Les conséquences désastreuses pour la région des Grands Lacs
La fuite des génocidaires au Zaïre, orchestrée par les Français, est à la racine de la tragédie congolaise, qui a fait plusieurs millions de victimes.
« On peut difficilement sous-estimer les conséquences de la politique française. La fuite des génocidaires au Zaïre engendra, ce qui était presque inévitable, une nouvelle étape plus complexe de la tragédie rwandaise et la transforma en un conflit qui embrasa rapidement toute l’Afrique centrale ». Ainsi s’exprimait, en 2000, le groupe international d’éminentes personnalités auteur du rapport de l’Organisation de l’Unité Africaine (OUA) intitulé Le génocide qu’on aurait pu stopper (§15.85).
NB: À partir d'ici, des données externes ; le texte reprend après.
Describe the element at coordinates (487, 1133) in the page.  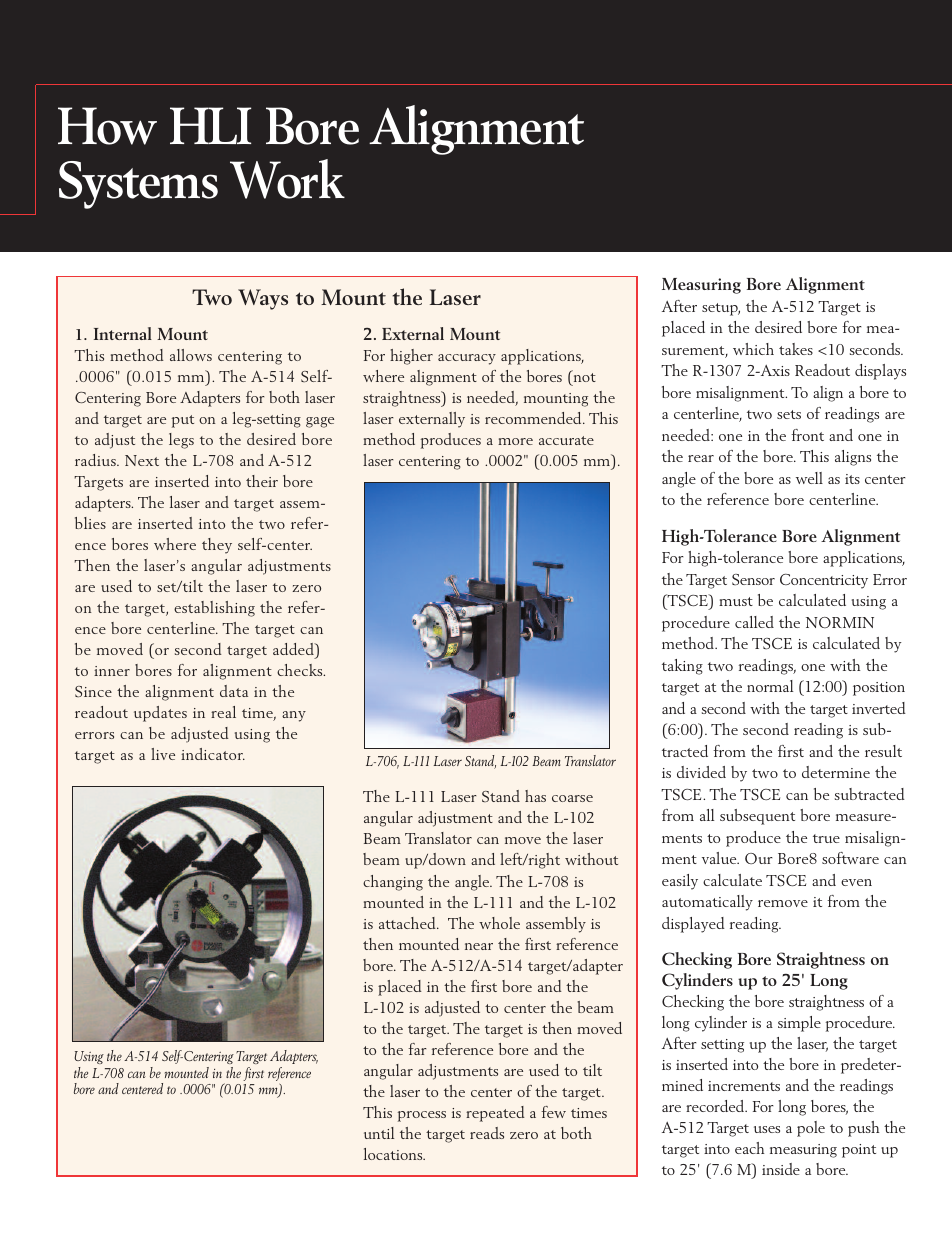
I see `reads` at that location.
Alors le comble du cynisme est atteint quand Didier Tauzin prétend rendre le FPR responsable des six millions de morts des Grands Lacs (au Rwanda et au Congo Kinshasa) parce que ce mouvement a déclenché la guerre de 1990.
Des événements historiques d’une telle magnitude qu’un génocide et deux guerres sont la résultante du jeu de multiples acteurs.
Mais de même qu’on peut affirmer que la France pouvait, entre 1990 et avril 1994, empêcher le génocide en retirant son soutien au régime Habyarimana, elle pouvait, en arrêtant ses auteurs à l’été 1994, prévenir l’explosion de l’Afrique des Grands Lacs.